======== Exercise materials ========
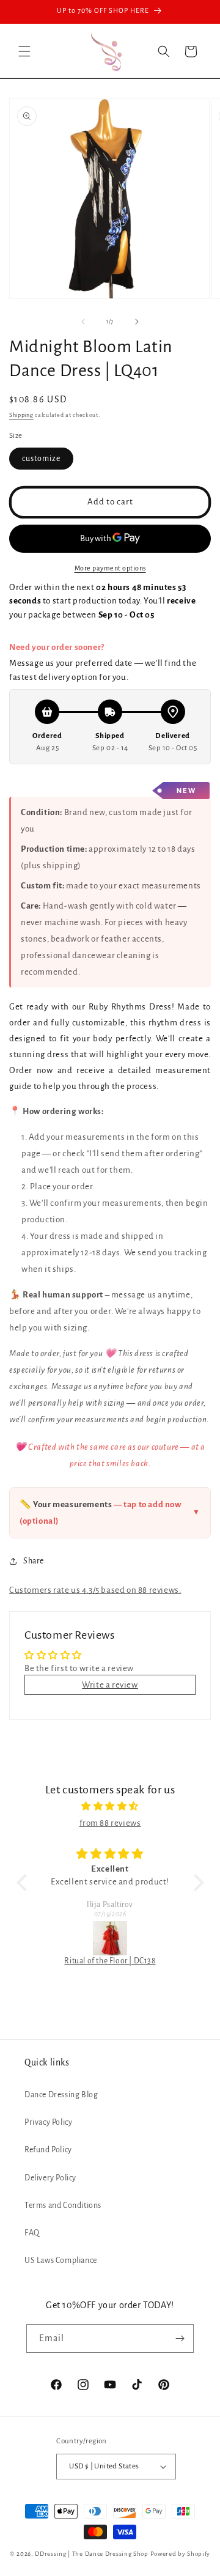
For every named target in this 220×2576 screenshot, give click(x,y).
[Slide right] (136, 321)
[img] (110, 1806)
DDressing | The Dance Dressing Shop (91, 2553)
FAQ (32, 2233)
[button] (24, 51)
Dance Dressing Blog (61, 2095)
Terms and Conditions (62, 2205)
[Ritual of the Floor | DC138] (110, 1938)
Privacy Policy (48, 2122)
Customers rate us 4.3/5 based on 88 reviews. (95, 1590)
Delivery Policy (50, 2178)
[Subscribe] (179, 2338)
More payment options (110, 568)
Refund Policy (48, 2150)
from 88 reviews (110, 1823)
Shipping (21, 415)
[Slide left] (83, 321)
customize (41, 458)
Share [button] (33, 1561)
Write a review (110, 1684)
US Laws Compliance (60, 2260)
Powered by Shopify (180, 2553)
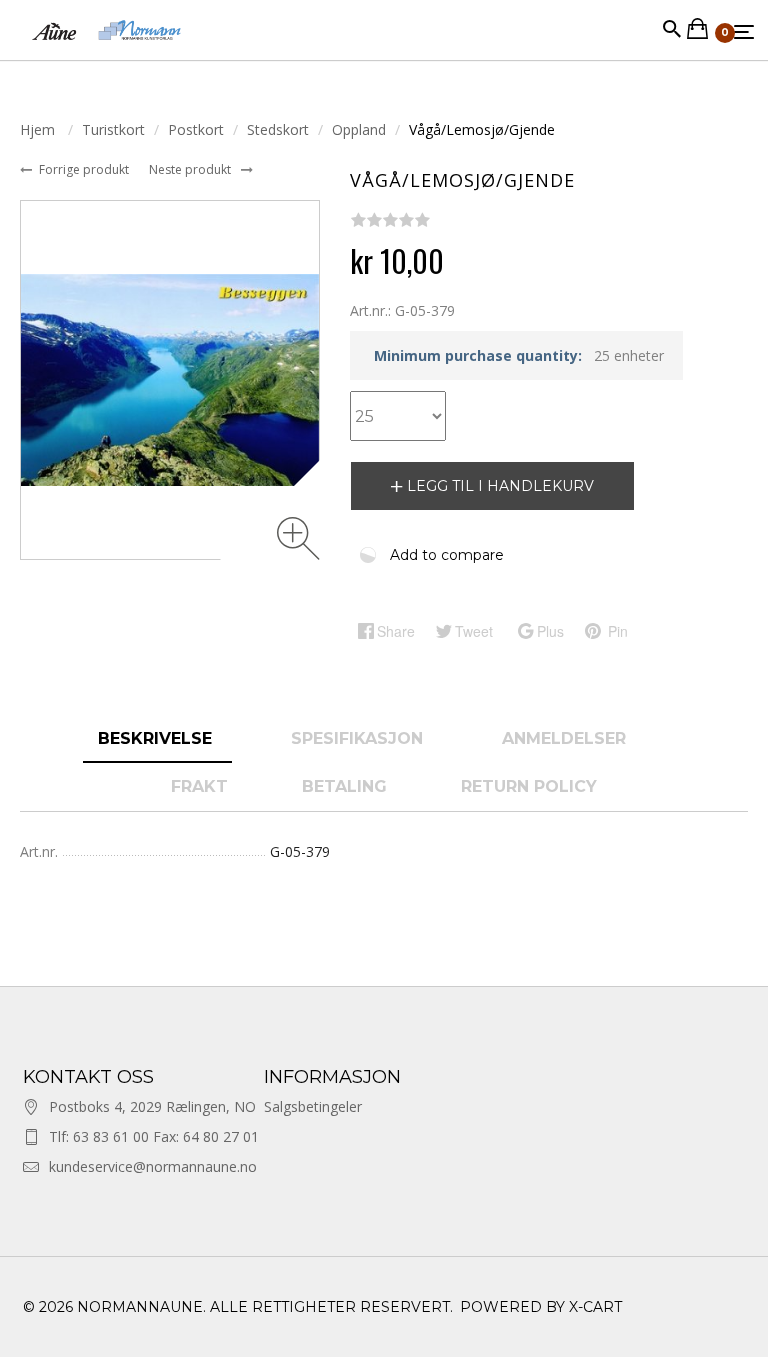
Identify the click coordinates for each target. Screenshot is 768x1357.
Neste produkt (191, 169)
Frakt (199, 786)
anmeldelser (566, 738)
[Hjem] (106, 49)
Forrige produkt (85, 169)
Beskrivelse (157, 738)
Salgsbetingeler (313, 1106)
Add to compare (447, 555)
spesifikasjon (359, 738)
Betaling (344, 786)
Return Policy (529, 786)
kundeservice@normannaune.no (153, 1166)
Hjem (39, 129)
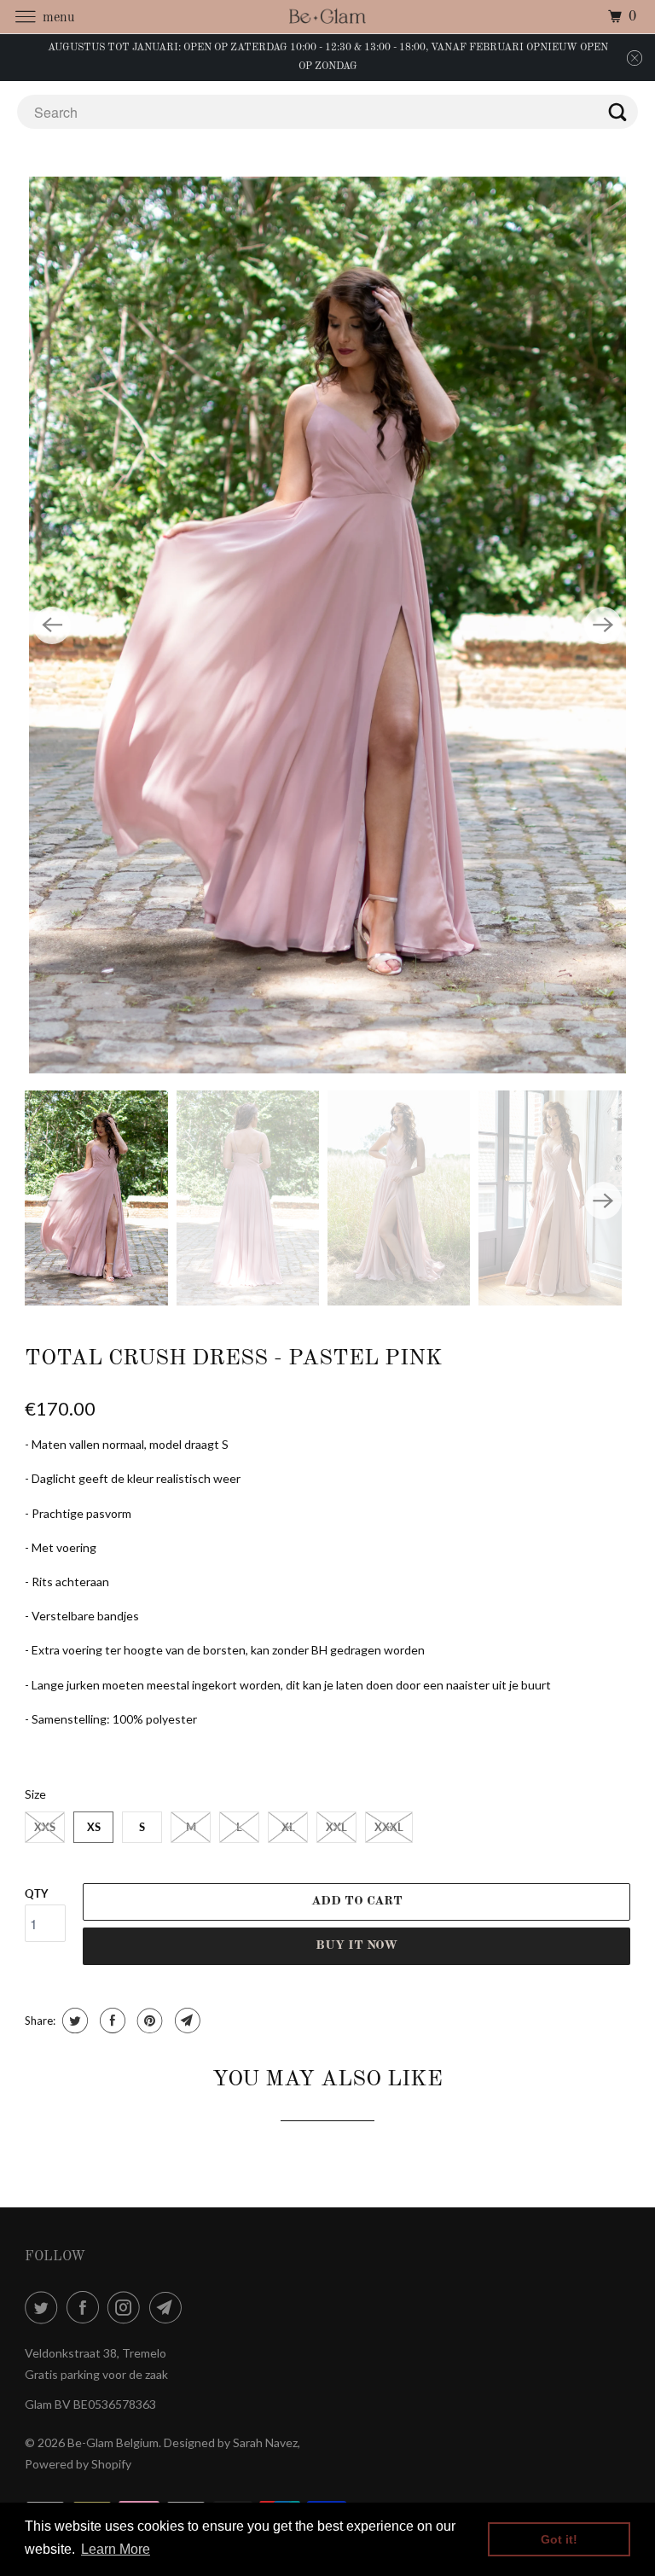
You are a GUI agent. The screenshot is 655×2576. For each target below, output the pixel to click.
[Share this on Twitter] (73, 2020)
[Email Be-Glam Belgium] (168, 2307)
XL (288, 1827)
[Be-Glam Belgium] (327, 16)
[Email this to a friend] (185, 2020)
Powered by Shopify (78, 2464)
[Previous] (52, 625)
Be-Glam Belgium (113, 2442)
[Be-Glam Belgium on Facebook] (86, 2307)
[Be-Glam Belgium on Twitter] (44, 2307)
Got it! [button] (559, 2539)
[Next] (603, 625)
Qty (36, 1893)
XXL (336, 1827)
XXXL (388, 1827)
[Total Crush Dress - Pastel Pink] (327, 625)
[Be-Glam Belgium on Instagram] (127, 2307)
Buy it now (356, 1945)
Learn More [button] (115, 2549)
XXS (44, 1827)
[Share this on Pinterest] (148, 2020)
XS (94, 1827)
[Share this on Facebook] (110, 2020)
========
• Work request
Please transcribe the entries exactly, omitting the images.

• Task output
For every named target in this 220×2576 screenshot, give click(x,y).
[Slide right] (136, 321)
[img] (110, 1806)
DDressing | The Dance Dressing Shop (91, 2553)
FAQ (32, 2233)
[button] (24, 51)
Dance Dressing Blog (61, 2095)
Terms and Conditions (62, 2205)
[Ritual of the Floor | DC138] (110, 1938)
Privacy Policy (48, 2122)
Customers rate us 4.3/5 based on 88 reviews. (95, 1590)
Delivery Policy (50, 2178)
[Subscribe] (179, 2338)
More payment options (110, 568)
Refund Policy (48, 2150)
from 88 reviews (110, 1823)
Shipping (21, 415)
[Slide left] (83, 321)
customize (41, 458)
Share [button] (33, 1561)
Write a review (110, 1684)
US Laws Compliance (60, 2260)
Powered by Shopify (180, 2553)
Identify the click coordinates for each target. Screenshot is 768x1357.
Neste produkt (191, 169)
Frakt (199, 786)
anmeldelser (566, 738)
[Hjem] (106, 49)
Forrige produkt (85, 169)
Beskrivelse (157, 738)
Salgsbetingeler (313, 1106)
Add to compare (447, 555)
spesifikasjon (359, 738)
Betaling (344, 786)
Return Policy (529, 786)
kundeservice@normannaune.no (153, 1166)
Hjem (39, 129)
You are a GUI agent. The screenshot is 655×2576. For each target below, output the pixel to click.
[Share this on Twitter] (73, 2020)
[Email Be-Glam Belgium] (168, 2307)
XL (288, 1827)
[Be-Glam Belgium] (327, 16)
[Email this to a friend] (185, 2020)
Powered by Shopify (78, 2464)
[Previous] (52, 625)
Be-Glam Belgium (113, 2442)
[Be-Glam Belgium on Facebook] (86, 2307)
[Be-Glam Belgium on Twitter] (44, 2307)
Got it! [button] (559, 2539)
[Next] (603, 625)
Qty (36, 1893)
XXL (336, 1827)
XXXL (388, 1827)
[Total Crush Dress - Pastel Pink] (327, 625)
[Be-Glam Belgium on Instagram] (127, 2307)
Buy it now (356, 1945)
Learn More [button] (115, 2549)
XXS (44, 1827)
[Share this on Pinterest] (148, 2020)
XS (94, 1827)
[Share this on Facebook] (110, 2020)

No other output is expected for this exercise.